Her mouth felt impossibly dry when she woke again and opened her swollen eyes. Lying very still, Belle saw a clean white room with gauze curtains gently blowing in the breeze from the open window. Strangely light-headed and stiff, she sniffed the air. Disinfectant and something floral. A uniformed nurse, arranging some pink peonies in a vase on the bedside cabinet, noticed Belle was awake.
Lungs constricted, painful, brea
th rasping and raw, Belle forced out the words. ‘How long have I been here?’
She squinted in the brightness for a moment before a wave of nausea turned her stomach as memories of the massacre began racing back. She covered her eyes and groaned. Images of blood and death swam in her muzzy head. The women lying dead in the house, the people in the street, the killing, all the killing. And the baby … The poor little baby. Oh God! She remembered the feel of her warm soft skin and silky hair. And her eyes, her huge eyes. What had happened to her?
The nurse handed her a bowl and Belle sat up and retched into it, but there was hardly anything for she hadn’t eaten, had she? She couldn’t entirely remember the order of things. There had been the row with Oliver. Yes, she remembered that but what had happened directly after? Too weak to sit up for long, she fell back against the pillow and the nurse wiped her face with a cool, damp cloth.

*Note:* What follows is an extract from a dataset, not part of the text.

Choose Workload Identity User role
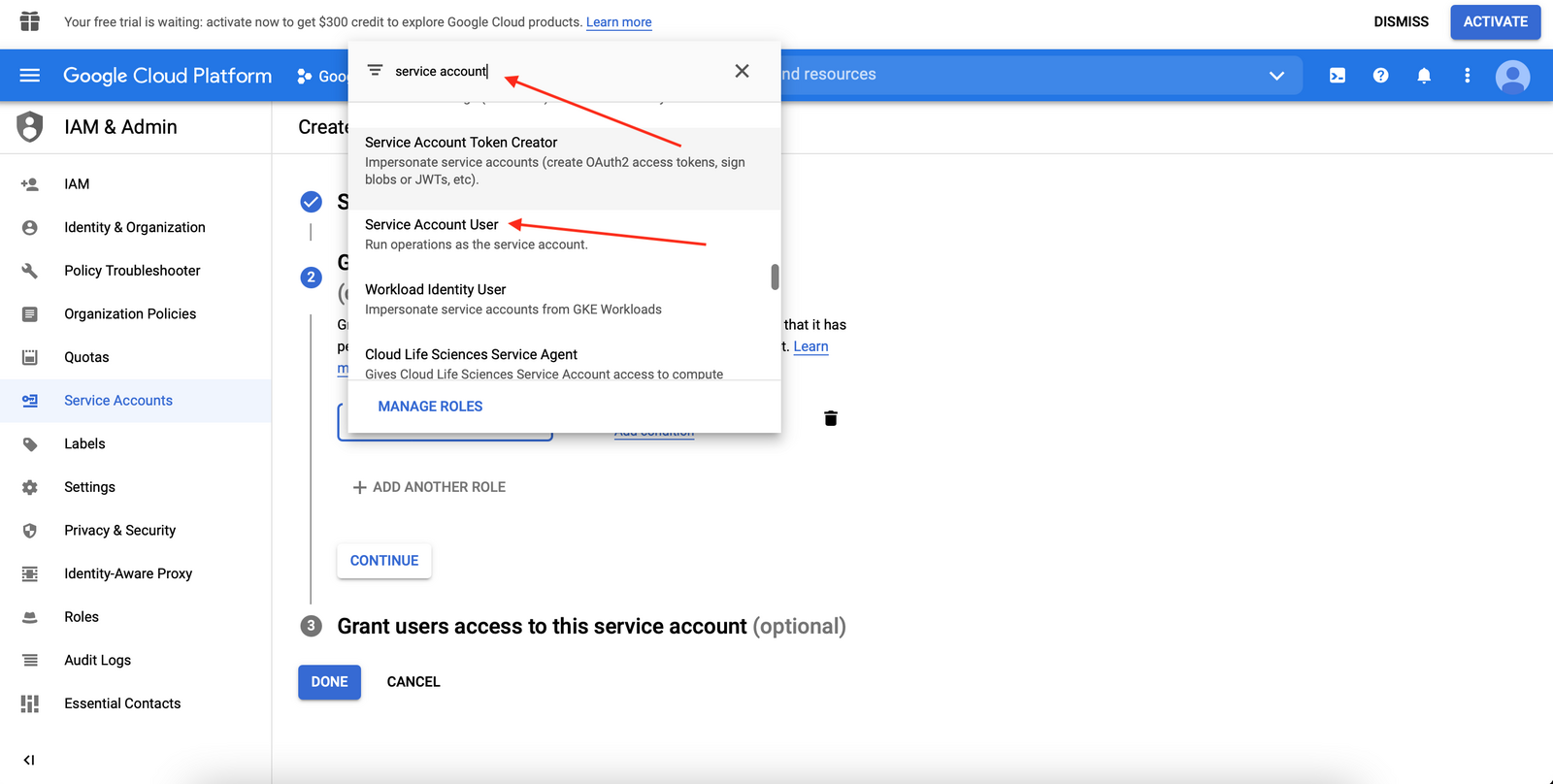[x=436, y=290]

‘Thank you,’ Belle murmured, then struggled to sit up again. ‘How long have I been here?’
The nurse passed her a glass of water.
Belle drank it and then the nurse gently helped her back down. ‘You need to rest.’
‘I need to know about the baby.’
‘Plenty of time for that.’
‘So, how long have I been here?’
‘Almost forty-eight hours.’
‘I think I woke in the night.’
‘Maybe, though the doctor gave you a sedative. You might have been dreaming.’

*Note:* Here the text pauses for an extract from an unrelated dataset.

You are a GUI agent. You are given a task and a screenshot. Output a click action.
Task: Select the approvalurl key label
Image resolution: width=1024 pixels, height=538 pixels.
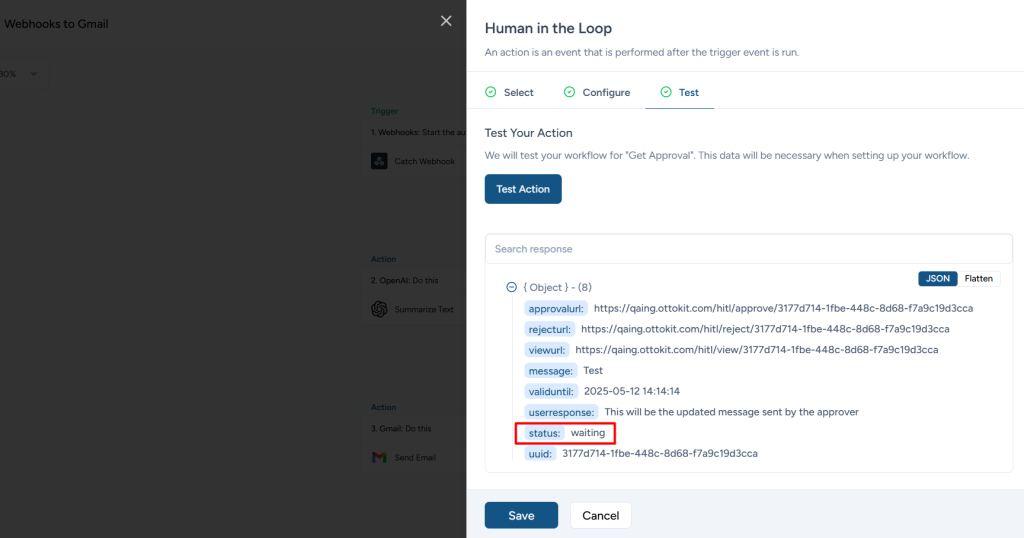pyautogui.click(x=556, y=308)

‘And can I go now?’ she said, wanting to get out of bed, stretch her legs and sort everything out. Wanting, too, to find a way to escape from everything she’d seen and the fear that had twisted her stomach and almost made her heart stop. Gin should do it. A few very large gins.
‘The doctor will see you later but now you have a visitor. He has been waiting most anxiously.’
Oliver, Belle thought, forgetting their quarrel, but when the nurse opened the door she saw with mixed feelings that the man was Edward. But she was grateful he’d come and attempted a smile.